Die Ermittlungen im Fall Rewe würden in zwei Richtungen laufen, sagte Stefan Keznickl, bei der BWB für den Fall verantwortlich. So gelte der Verdacht „bilateraler“ Absprachen (Händler mit Hersteller) für sämtliche Produktgruppen. In einzelnen Produktkategorien werde zusätzlich in Richtung „trilateraler“ Absprachen ermittelt – es könnten weitere Händler oder Hersteller involviert sein. Aus Insiderkreisen hieß es zuletzt, die Untersuchungen würden auf vermutete Absprachen bei Kaffee und Bier zielen.
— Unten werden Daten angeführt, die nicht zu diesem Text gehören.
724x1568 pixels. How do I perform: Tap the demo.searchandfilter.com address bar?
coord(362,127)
„Wir haben die Hausdurchsuchung auch am Samstag fortgesetzt“, so Keznickl. Ein Ende der Ermittlungen sei noch nicht absehbar. Warum das so ist, darüber gehen die Meinungen auseinander.
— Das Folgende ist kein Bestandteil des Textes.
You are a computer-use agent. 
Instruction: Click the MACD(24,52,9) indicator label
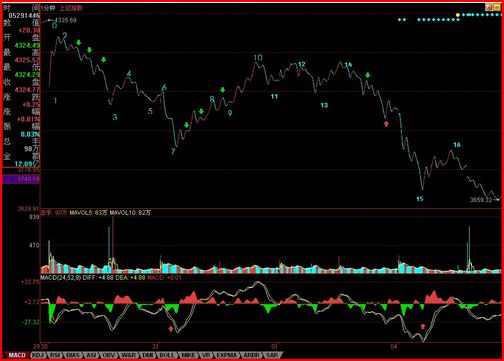(x=60, y=277)
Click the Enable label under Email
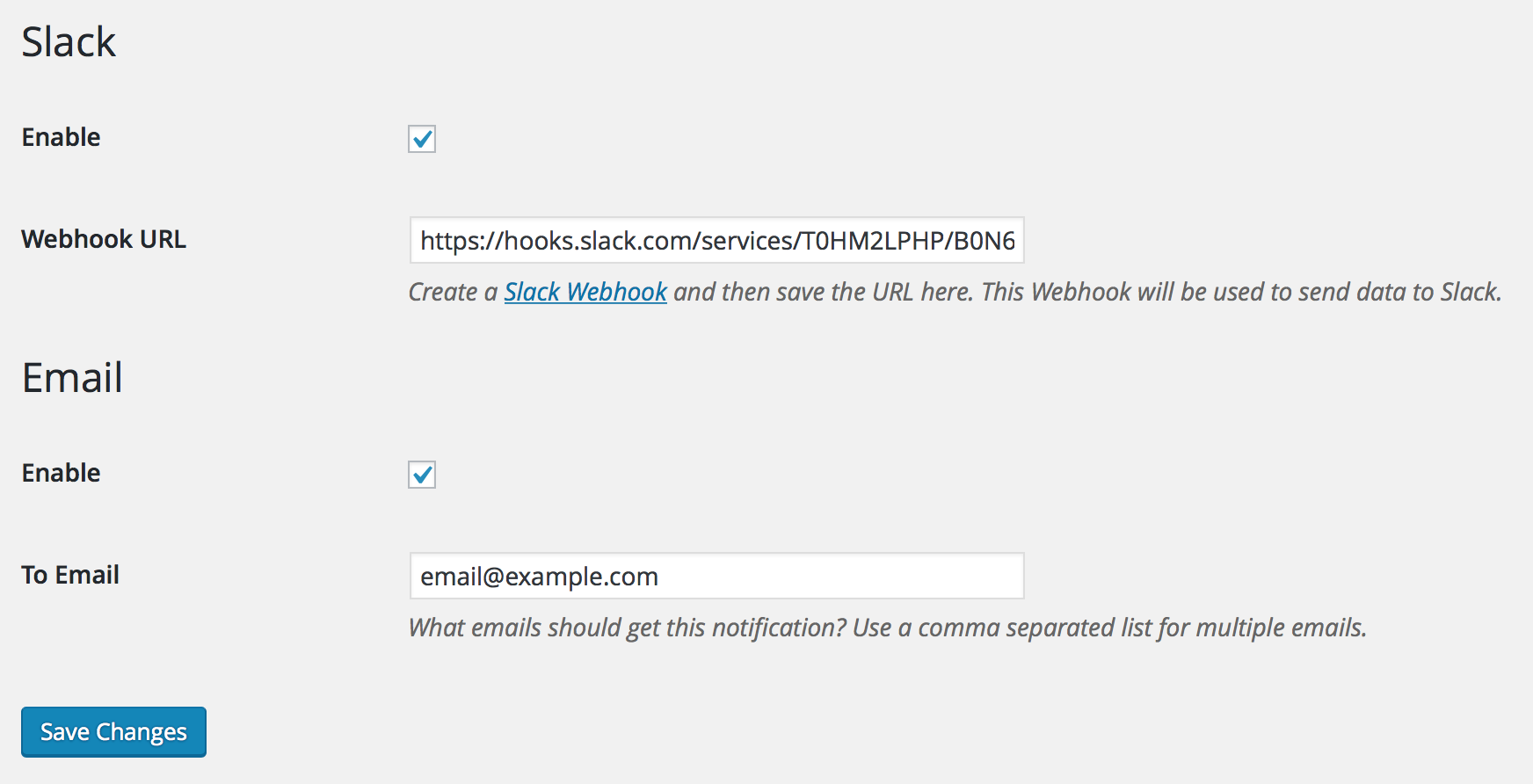 coord(61,473)
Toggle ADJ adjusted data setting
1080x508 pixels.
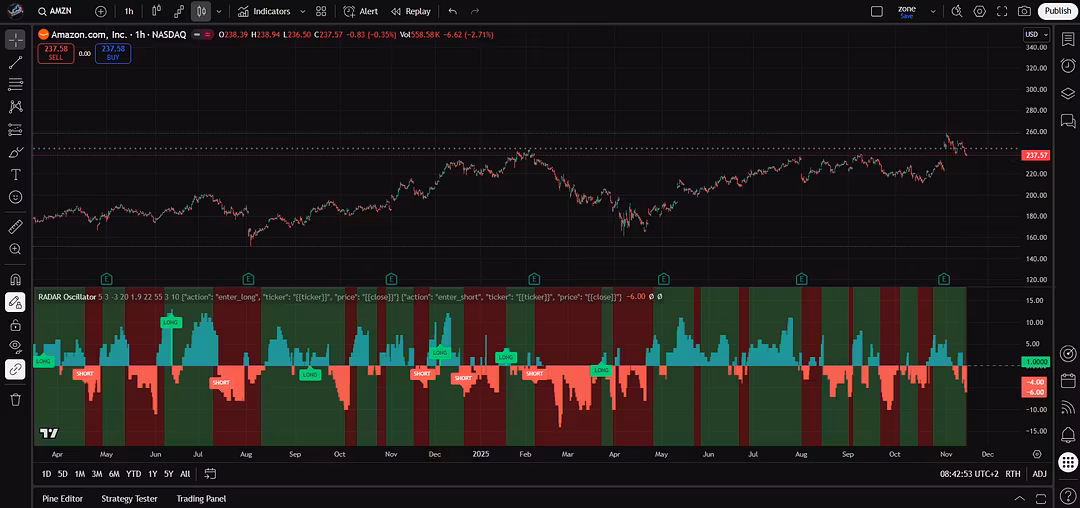[x=1040, y=474]
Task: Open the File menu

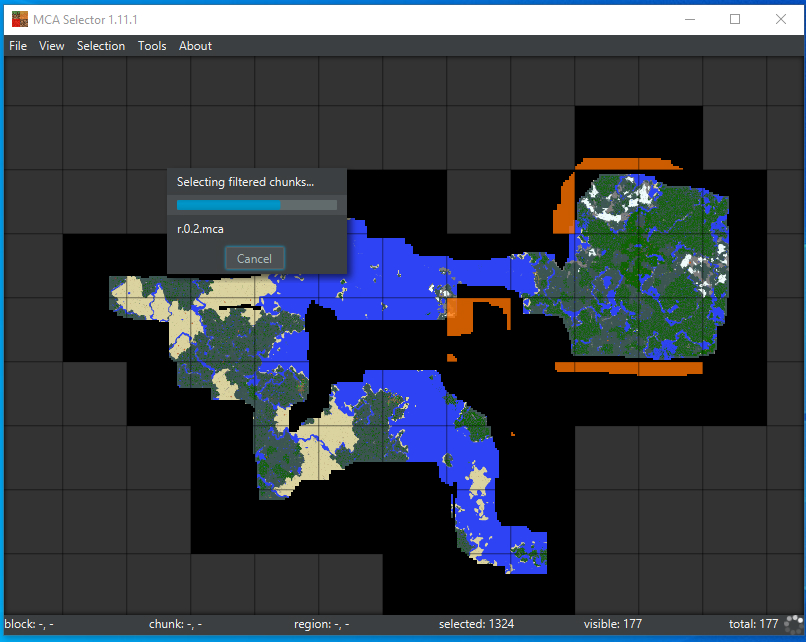Action: (17, 45)
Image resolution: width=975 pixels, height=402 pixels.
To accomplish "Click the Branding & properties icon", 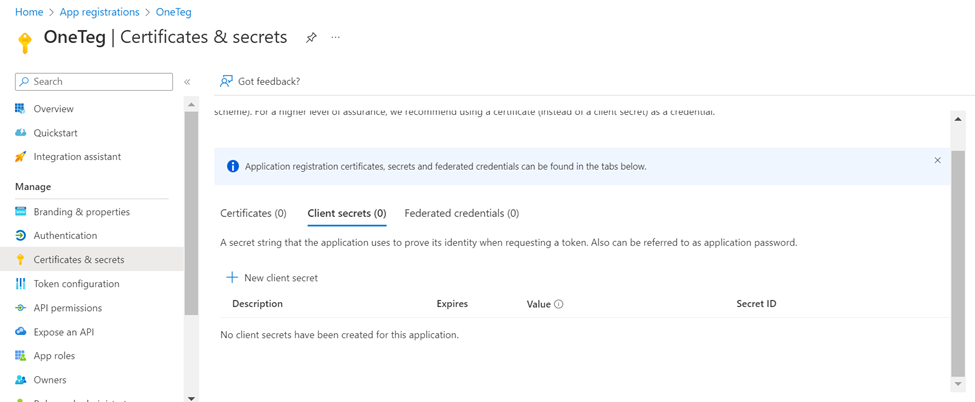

Aus Sicht der Behörde behindert der mächtige Handelsriese (Rewe ist Marktführer im Lebensmittel- sowie im Drogeriefachhandel) die Ermittlungen. Einsatzleiter Keznickl beschreibt das „Klima“ als „äußerst aggressiv“. Behördenmitarbeitern würden Notebooks aus den Händen gerissen, außerdem würden sie bei ihrer Arbeit von Rewe-Anwälten umzingelt und „während der Amtshandlung“ fotografiert.

„Belege mehrmals gesichtet“

„Die Länge des Verfahrens ist in anderen Ursachen zu suchen“, sagt Rewe-Sprecherin Corinna Tinkler zu den Vorwürfen der BWB. „Leider ist die Behörde von Anfang an nicht besonders koordiniert vorgegangen und musste deshalb Belege und Ordner mehrmals sichten.“ Das „kolportierte aggressive Verhalten“ weise die Rewe International AG „dezidiert zurück.“

Rewe stößt sich jedoch an den öffentlichen Äußerungen der BWB zu dem Fall. So verlas Thanner ein E-Mail eines Rewe-Rechtsanwalts, das ihn auf mögliche Rechtsverstöße durch öffentliche Äußerungen während eines laufenden Verfahrens hinwies. „Ich lasse mich aber nicht mundtot machen“, so der Chef der BWB.

Der Vorwurf, er werfe sich angesichts der bevorstehenden Neuausschreibung seines Jobs medial besonders ins Zeug, ist für Thanner „nicht nachvollziehbar“. Die Behörde ermittle seit dem Sommer des Vorjahres „intensiv“ bei Billa und Adeg.